In France, vital signs of change are less clear. Last week, Prime Minister Dominique de Villepin announced plans to cut some taxes to increase take-home pay. But he stopped short of any big changes of inflexible French labor laws, seen by many economists as a major cause of the country's 10 percent jobless rate.

"France will always be a laggard," said Graham Watson, leader of the Liberals in the European Parliament, but, he added, the "tectonic plates are shifting in the union" as more countries come to the "recognition that protectionism does not work."

While advocates of change are gaining some ground, countries still are unlikely to agree to a deal on the EU's budget for 2007-2013, most analysts say. France will not agree to Blair's call to cut agricultural subsidies — which total around 40 percent of the EU budget — and redirect spending toward incentives for more dynamic, modern industries.

Will there be a budget deal by December?

"I don't think so,"said Katinka Barysch of the Centre for European Reform in London."Every country is under pressure to defend their national interest."

The union's political disharmony has slowed the resolution of the EU's first big foreign policy question of the new term: opening membership talks with Turkey on Oct. 3. While Britain has backed Turkish membership, skeptics such as France, Austria and Merkel in Germany toyed with the idea of delaying talks and have suggested that Turkey be given partnership status, not full membership.

They have concerns about a new wave of immigration and jobs competition, concerns inflamed by the cultural shock that was caused when 10 new countries, mainly from central and eastern Europe, joined the EU in 2004. But there is an additional visceral opposition toward allowing a large, poor Muslim nation to join a mainly Christian club.

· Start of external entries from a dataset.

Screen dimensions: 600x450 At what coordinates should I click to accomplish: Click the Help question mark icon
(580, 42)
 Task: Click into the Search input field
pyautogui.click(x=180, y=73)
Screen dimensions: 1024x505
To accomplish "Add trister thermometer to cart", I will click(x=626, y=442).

The talks are likely to start on time, but the ill-will shown by the warring Europeans has dented Turkey's enthusiasm and the negotiations are likely to be long and fractious

"Turkey has been trying to join for 40 years, but people are now thinking about a period when relations with the EU will be frozen or put on the side," said Suat Kiniklioglu, director of the Ankara office of the German Marshall Fund of the United States. "They think this process will not end with membership or a solution that is satisfying to Turks."

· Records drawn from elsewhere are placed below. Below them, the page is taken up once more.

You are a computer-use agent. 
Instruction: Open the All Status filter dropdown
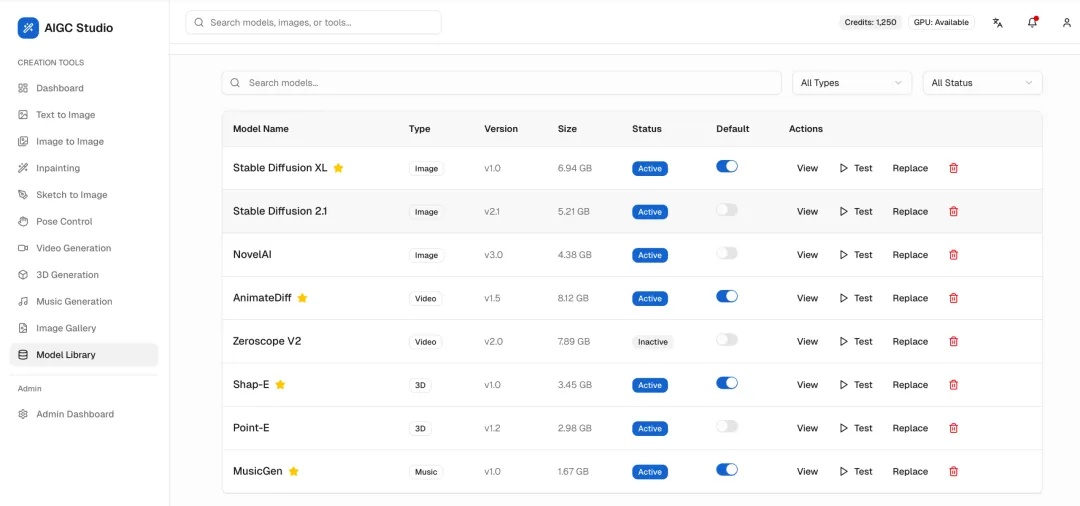click(982, 83)
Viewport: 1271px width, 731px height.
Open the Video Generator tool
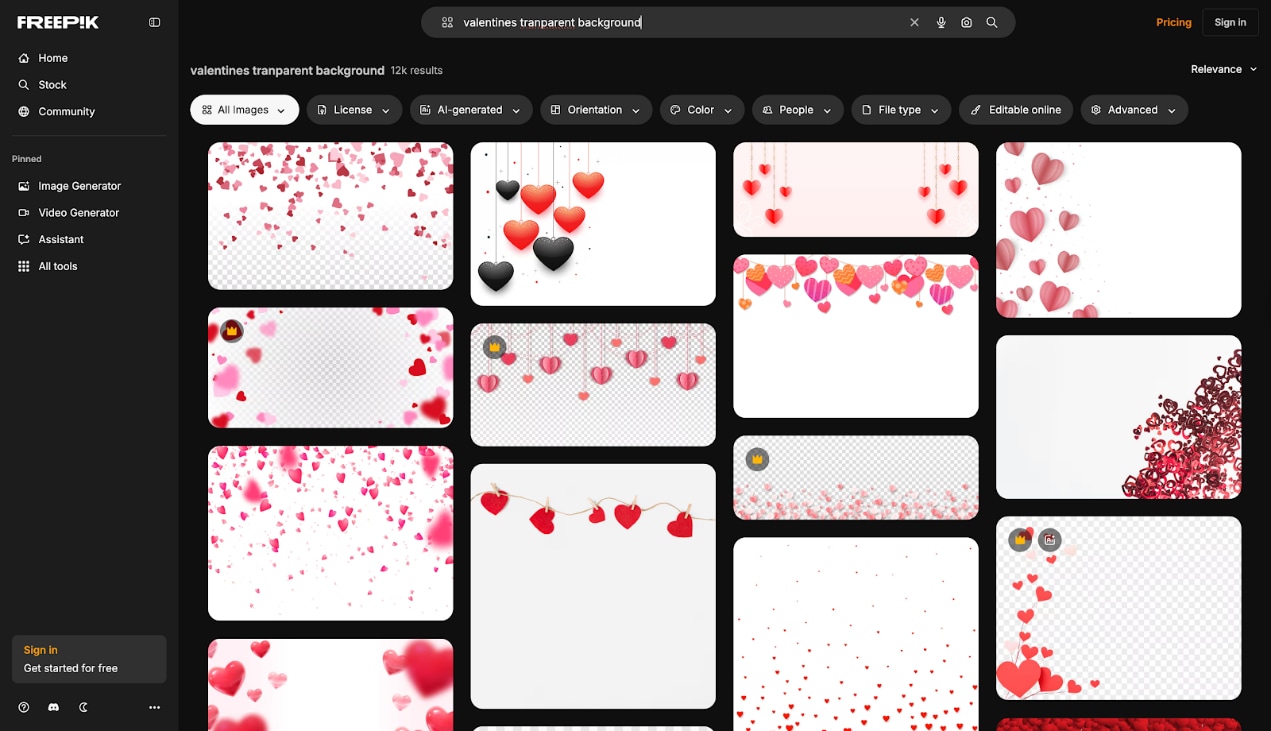(78, 212)
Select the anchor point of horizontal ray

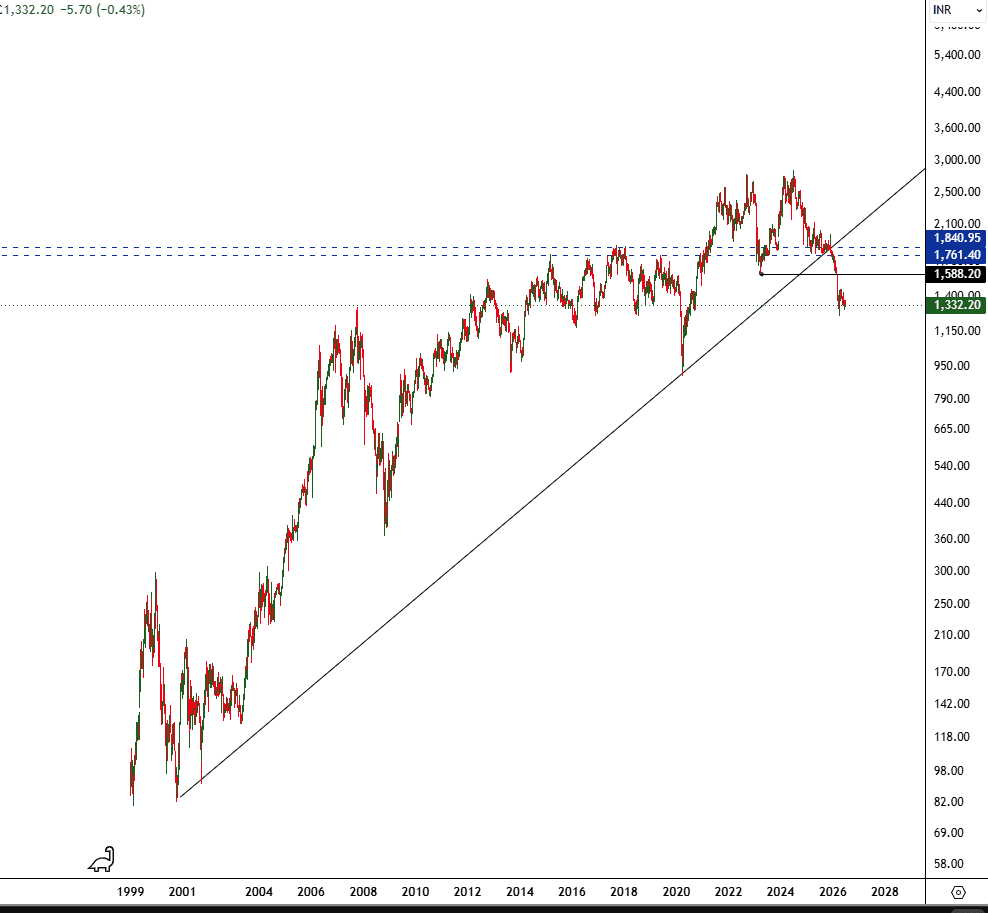(761, 274)
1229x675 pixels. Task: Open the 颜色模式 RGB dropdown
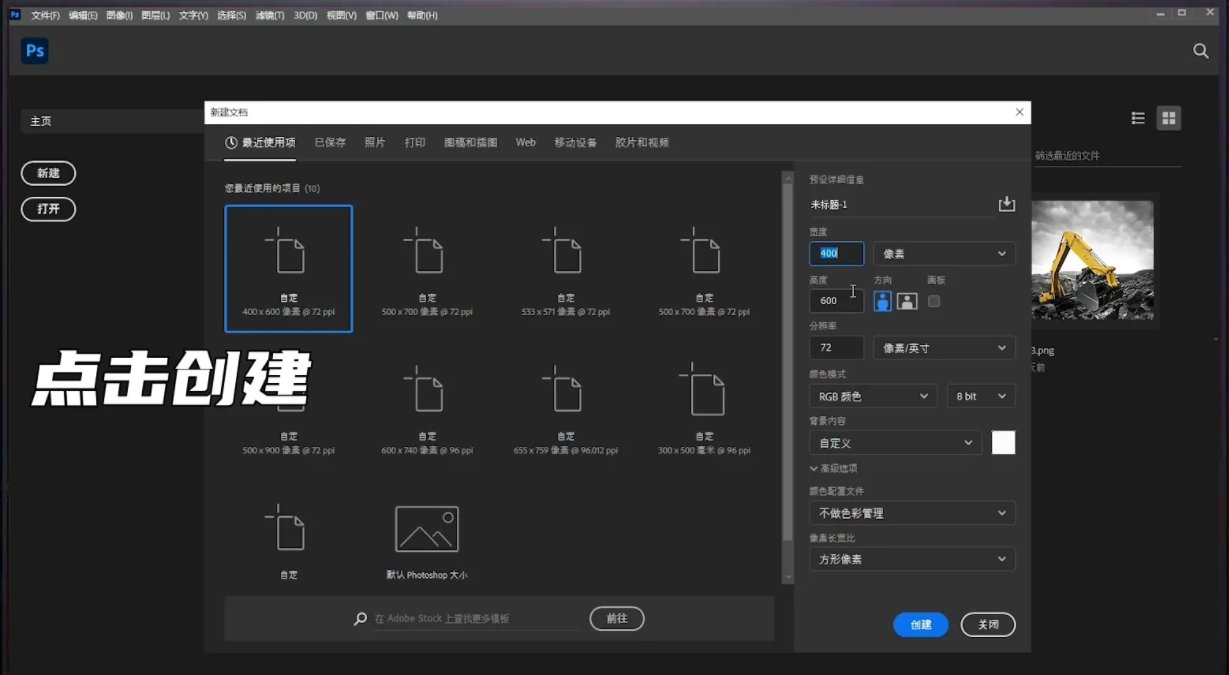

A bulwark against the further loosening of cooperation among EU states could be the European Commission, the Brussels executive body that traditionally holds center ground against the forces pushing member countries apart. But the commission under José Manuel Barosso, its president, has had a series of setbacks in the past year. It had to change the rules of the stability and growth pact, a mechanism designed to rein in countries' wayward borrowing, when Germany and France broke them. It had to backtrack on a plan to deregulate Europe's services sector, again under French-German pressure. Now the commission is mired in a row about Chinese textiles imports after it put in place a quota system that has caused an embarrassing pile-up of clothes at Europe's borders.

"The biggest problem right now is we have a weakened European Commission," said Hofheinz of the Lisbon Council. "The ability of the Brussels institutions and the commission in particular to stand up to the member states has been systematically ripped apart."